Here is a nice run down of various quotes by high ranking Democrats arguing that Iraq possessed weapons of mass destruction and that this made Iraq a serious threat to the world order in general, and the United States in particular.
Three names listed here are Bill Clinton, Hillary Clinton, and Al Gore. For example:
"(Iraq) admitted, among other things, an offensive biological warfare capability β notably 5,000 gallons of botulinum, which causes botulism; 2,000 gallons of anthrax; 25 biological-filled Scud warheads; and 157 aerial bombs. And might I say, UNSCOM inspectors believe that Iraq has actually greatly understated its production."
β Text of President Clinton's address to Joint Chiefs of Staff and Pentagon staff, Feb. 17, 1998
Here is Al Gore in September 2002, right after President Bush made his speech before the UN putting Iraq on notice that the United States would use force to gain Iraq's compliance with UN weapon inspections:
"Iraq's search for weapons of mass destruction has proven impossible to deter and we should assume that it will continue for as long as Saddam is in power."

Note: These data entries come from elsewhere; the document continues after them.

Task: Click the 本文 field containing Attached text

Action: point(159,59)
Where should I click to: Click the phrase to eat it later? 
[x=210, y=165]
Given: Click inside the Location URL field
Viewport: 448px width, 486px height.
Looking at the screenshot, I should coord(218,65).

β From an address by Al Gore to the Commonwealth Club of California, Sept. 23, 2002
If the Bush Administration "obviously fabricated" intelligence, would not members of the previous administration be in a unique position to inform us of that? Or are we to believe that in the one year between Bill Clinton leaving the White House and George Bush putting Iraq in the "axis of evil" that the intelligence from Iraq had suddenly changed? Are we to believe that by October of 2002, when Congress voted to authorize force against Iraq, that the Bush Administration had found scads of new information that rendered all Iraq intelligence in the Clinton administration moot and then willfully kept that information from Congress? Or that the Bush Administration had found, miracle of miracles, that Iraq had actually come into compliance with international agreements on WMD, and the Bush administration knew it, and willfully kept that information from Congress? Both of these scenarios strain credulity.

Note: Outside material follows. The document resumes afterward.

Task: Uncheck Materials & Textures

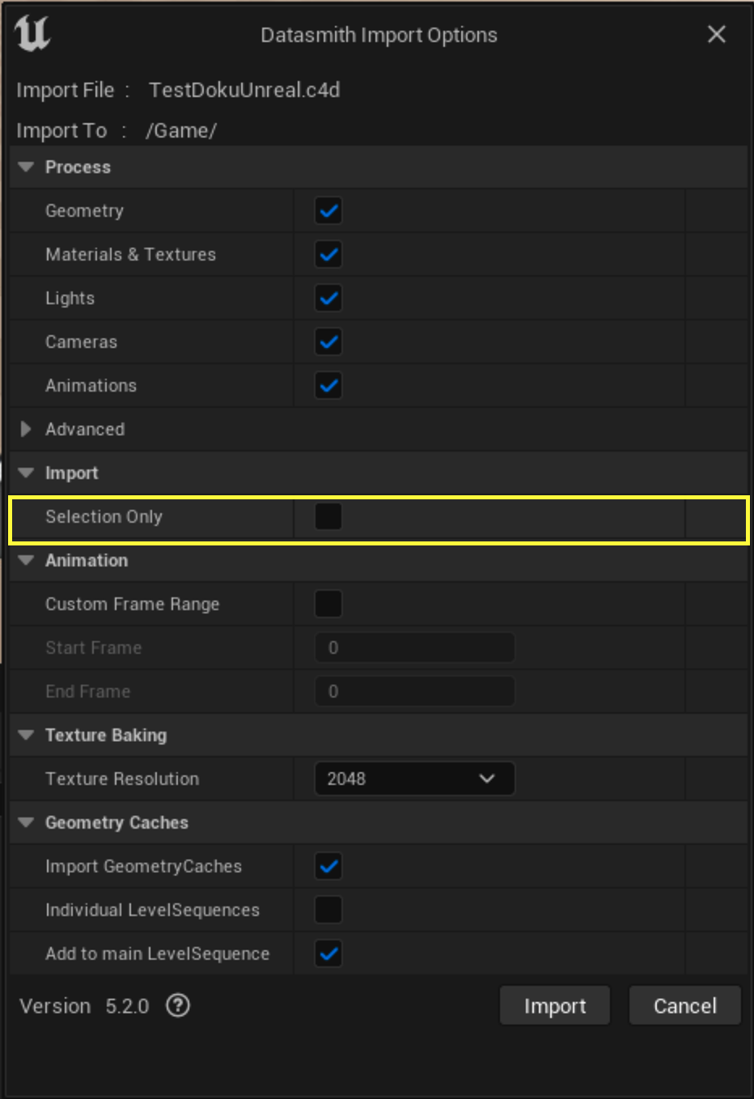Action: [328, 254]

There were members of the Democratic Party, one of them right there in the Senate, who were able to decipher whether intelligence coming from the Bush Administration was "obviously fabricated." Sen. Hillary Clinton wouldn't want her husband, the former president, to reveal state secrets, but she surely could have asked him, "Does this intelligence seem right to you?" Could not other Democrats in the House and Senate have called upon former Clinton officials and ask them if this was accurate or "obviously fabricated" intelligence? If the fabrication of intelligence was "obvious," would not former high ranking officials in the Clinton Administration be able to adjudicate that? Again, because of the sensitive nature of intelligence they shouldn't have gone into specifics, but surely they could have spoken in general terms and any "obvious fabrications" would have been exposed.
This much is clear. A Senator who was serious about his job should have asked these questions. A Democratic Senator who was about to vote to authorize military action didn't need to rely on the Bush Administration to justify his vote. There were members of his own party who surely could have spotted "obviously fabricated" intelligence. If that Senator didn't go to these rather easily accessible sources of information, then he was derelict in his duty. The point remains: if the Bush Administration "obviously fabricated" the intelligence on Iraq to lead us into war, then it seems the reasonably observant and diligent Senator would have figured it out. Given that there are no relevant distinctions between the Clinton Administration's pronouncements on Iraq and the Bush Administration's on the same, if one buys the "obviously fabricated" line, one has to believe that nearly miraculous events occurred in Iraq in the ensuing 21 or so months between the departure of the Clinton folks and the Senate vote on war. One has to believe that new intelligence was found that "obviously" countermanded the previous decade of intelligence, or that Saddam Hussein, after more than a decade of deception, woke up one day and decided he'd get rid of all his WMD's and stop all WMD programs and that the Bush Administration knew of this occurrence.
If intelligence that led us to war was "obviously fabricated" then a reasonably diligent Senator should have figured it out. So we are left with two conclusions. Either the evidence was not "obviously fabricated" and those saying so are re-inventing history, or, if the evidence was "obviously fabricated," those Senators who voted for war in Iraq are not reasonably diligent.